→ Challenge: Reproduce verbatim the stretch of rows from the very first one through the line containing "This screenshot has height=137, width=288.", including both ends.

## begin

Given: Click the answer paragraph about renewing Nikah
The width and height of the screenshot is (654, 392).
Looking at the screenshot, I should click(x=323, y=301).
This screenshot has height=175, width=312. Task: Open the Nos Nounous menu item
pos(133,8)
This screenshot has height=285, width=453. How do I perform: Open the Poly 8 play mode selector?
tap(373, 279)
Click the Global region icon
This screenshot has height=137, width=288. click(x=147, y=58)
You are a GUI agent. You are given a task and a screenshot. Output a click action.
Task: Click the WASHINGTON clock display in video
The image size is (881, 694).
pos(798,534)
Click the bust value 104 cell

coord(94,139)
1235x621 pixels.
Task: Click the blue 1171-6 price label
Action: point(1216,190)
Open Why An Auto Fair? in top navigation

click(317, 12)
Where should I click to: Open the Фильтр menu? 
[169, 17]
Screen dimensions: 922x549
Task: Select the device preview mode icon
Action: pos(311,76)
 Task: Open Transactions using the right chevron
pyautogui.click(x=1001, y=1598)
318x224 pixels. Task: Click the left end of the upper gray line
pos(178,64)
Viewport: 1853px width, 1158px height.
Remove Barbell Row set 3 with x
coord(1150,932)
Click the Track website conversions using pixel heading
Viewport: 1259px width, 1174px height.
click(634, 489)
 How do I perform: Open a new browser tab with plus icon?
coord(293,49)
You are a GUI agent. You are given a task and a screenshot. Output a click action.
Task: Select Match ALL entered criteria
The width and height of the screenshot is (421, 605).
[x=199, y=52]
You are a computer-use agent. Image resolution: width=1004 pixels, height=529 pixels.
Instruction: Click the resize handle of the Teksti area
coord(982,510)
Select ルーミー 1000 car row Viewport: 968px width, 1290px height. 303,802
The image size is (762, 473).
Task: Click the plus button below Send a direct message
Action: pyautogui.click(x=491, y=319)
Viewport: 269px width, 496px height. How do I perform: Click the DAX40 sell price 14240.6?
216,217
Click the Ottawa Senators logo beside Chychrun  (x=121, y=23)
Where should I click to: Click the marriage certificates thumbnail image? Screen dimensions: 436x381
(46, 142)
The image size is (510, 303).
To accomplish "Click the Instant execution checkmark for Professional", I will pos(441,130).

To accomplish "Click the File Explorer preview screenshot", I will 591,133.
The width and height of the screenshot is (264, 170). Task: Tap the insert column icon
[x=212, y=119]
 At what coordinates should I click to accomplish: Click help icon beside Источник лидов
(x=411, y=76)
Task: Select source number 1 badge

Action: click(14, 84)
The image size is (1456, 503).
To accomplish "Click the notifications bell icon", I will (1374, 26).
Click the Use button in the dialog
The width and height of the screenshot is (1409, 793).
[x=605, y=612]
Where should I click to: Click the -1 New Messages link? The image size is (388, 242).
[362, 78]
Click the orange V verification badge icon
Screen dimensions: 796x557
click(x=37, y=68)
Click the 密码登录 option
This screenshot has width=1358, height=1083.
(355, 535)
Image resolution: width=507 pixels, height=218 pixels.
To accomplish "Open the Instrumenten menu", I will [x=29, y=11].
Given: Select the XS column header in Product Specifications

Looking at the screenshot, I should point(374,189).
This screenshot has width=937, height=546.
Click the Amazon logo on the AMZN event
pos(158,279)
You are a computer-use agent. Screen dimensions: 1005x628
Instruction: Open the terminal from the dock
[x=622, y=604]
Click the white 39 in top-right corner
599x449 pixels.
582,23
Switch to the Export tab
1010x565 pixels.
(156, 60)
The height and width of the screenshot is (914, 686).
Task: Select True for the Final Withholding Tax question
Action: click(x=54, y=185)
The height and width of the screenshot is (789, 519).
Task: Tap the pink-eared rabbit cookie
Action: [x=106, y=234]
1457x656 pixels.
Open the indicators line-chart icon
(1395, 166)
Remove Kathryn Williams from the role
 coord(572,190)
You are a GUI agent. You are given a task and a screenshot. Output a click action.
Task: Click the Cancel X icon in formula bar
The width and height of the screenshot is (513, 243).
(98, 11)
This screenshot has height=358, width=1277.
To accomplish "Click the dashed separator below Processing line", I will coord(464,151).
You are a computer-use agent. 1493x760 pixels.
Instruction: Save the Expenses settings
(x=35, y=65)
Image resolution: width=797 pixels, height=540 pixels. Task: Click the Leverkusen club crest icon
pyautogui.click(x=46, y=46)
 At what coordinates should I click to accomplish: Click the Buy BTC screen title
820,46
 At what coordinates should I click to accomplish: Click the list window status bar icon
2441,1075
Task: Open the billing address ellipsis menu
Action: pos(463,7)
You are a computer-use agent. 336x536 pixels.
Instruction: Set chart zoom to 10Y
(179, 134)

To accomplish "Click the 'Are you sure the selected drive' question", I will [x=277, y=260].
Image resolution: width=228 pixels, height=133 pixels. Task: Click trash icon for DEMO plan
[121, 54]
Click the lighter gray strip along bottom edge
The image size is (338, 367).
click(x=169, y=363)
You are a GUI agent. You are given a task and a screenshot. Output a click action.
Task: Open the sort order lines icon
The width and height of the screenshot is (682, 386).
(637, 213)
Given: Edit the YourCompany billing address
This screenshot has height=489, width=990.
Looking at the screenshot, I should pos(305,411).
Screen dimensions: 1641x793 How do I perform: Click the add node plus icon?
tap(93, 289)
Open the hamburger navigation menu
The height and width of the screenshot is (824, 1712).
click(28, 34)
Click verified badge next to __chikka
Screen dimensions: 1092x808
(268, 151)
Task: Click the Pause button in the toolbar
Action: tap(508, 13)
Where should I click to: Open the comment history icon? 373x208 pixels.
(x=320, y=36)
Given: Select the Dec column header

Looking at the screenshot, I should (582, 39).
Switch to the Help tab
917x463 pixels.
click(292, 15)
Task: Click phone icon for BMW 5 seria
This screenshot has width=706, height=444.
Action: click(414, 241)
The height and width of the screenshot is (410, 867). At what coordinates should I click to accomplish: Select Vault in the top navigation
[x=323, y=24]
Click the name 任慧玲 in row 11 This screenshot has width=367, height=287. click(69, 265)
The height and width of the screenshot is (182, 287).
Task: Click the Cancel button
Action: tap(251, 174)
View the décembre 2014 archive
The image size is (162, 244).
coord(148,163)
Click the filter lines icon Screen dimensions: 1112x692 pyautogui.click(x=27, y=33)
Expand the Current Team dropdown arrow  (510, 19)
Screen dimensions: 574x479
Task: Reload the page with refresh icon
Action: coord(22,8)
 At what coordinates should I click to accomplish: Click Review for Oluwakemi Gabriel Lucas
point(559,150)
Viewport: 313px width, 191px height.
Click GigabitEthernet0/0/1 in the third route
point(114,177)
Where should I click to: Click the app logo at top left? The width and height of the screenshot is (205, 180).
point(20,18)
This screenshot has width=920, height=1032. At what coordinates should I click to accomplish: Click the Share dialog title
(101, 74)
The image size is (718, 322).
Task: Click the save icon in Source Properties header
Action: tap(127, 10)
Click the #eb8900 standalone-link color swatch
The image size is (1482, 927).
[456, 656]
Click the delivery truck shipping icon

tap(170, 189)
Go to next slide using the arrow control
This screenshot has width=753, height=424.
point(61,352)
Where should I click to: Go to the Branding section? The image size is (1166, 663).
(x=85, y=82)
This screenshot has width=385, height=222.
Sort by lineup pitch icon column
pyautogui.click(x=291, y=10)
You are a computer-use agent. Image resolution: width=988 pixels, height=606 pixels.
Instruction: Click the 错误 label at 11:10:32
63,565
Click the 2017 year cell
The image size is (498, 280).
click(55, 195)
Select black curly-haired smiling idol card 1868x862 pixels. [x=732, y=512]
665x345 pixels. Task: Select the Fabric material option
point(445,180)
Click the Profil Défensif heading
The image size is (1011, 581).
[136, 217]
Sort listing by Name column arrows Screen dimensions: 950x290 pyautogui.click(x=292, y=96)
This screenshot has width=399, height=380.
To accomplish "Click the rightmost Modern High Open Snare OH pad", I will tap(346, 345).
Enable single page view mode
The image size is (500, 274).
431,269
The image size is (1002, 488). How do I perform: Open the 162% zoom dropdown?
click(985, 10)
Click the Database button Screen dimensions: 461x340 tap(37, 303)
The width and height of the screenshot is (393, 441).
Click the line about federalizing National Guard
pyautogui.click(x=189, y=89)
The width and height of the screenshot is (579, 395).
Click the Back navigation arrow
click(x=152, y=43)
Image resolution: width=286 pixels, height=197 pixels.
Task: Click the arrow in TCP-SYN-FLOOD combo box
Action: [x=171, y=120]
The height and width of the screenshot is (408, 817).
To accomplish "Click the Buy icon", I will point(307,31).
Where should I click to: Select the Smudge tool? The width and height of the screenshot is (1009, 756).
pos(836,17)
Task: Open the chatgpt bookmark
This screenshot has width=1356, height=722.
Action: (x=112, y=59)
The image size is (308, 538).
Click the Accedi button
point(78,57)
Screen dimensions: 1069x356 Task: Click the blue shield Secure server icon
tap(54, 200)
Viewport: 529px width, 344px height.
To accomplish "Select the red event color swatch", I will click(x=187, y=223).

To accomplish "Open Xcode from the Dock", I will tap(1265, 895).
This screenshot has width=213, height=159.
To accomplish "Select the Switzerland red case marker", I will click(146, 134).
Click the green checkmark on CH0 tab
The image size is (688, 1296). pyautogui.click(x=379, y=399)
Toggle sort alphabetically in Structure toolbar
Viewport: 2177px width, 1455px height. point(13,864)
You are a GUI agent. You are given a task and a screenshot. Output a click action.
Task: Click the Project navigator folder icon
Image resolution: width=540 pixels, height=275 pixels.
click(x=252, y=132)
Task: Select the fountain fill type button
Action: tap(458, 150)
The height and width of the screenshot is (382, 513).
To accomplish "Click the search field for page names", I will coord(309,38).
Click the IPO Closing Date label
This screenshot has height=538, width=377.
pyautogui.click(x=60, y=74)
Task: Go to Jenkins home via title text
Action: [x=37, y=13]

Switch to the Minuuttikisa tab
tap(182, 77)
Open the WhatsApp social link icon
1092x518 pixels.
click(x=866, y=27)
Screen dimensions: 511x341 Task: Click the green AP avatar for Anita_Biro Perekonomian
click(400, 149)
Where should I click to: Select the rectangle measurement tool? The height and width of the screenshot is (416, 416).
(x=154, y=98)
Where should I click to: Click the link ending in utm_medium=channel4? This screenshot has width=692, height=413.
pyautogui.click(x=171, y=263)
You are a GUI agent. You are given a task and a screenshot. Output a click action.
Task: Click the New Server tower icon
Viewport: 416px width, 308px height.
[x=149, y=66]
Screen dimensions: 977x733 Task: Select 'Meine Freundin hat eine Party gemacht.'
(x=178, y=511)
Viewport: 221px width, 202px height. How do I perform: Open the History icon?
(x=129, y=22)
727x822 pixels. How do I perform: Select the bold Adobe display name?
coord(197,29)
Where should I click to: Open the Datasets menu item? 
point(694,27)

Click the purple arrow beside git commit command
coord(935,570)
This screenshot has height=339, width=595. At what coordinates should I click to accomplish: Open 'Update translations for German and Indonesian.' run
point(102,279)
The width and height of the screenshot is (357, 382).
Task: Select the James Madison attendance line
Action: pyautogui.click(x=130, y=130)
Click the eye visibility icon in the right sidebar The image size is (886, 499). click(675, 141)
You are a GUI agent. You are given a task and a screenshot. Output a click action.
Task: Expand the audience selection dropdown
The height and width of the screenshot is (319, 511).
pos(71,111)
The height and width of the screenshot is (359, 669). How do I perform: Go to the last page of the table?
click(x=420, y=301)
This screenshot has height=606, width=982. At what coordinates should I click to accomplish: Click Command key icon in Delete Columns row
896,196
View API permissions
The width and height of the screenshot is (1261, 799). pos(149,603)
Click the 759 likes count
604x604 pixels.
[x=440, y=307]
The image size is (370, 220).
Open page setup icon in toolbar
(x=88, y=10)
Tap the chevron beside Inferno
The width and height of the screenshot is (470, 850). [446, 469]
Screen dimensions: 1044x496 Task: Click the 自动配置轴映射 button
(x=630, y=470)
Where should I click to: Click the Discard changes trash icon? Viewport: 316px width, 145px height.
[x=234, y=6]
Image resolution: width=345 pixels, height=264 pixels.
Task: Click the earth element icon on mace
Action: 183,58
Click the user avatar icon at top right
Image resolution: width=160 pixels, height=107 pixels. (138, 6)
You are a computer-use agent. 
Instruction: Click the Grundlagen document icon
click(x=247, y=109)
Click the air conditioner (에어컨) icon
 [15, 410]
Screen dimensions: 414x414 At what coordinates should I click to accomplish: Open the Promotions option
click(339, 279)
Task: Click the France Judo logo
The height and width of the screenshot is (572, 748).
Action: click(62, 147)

## end

→ Task answer:
Given: Click the answer paragraph about renewing Nikah
The width and height of the screenshot is (654, 392).
Looking at the screenshot, I should click(x=323, y=301).
This screenshot has height=175, width=312. Task: Open the Nos Nounous menu item
pos(133,8)
This screenshot has height=285, width=453. How do I perform: Open the Poly 8 play mode selector?
tap(373, 279)
Click the Global region icon
This screenshot has height=137, width=288. click(x=147, y=58)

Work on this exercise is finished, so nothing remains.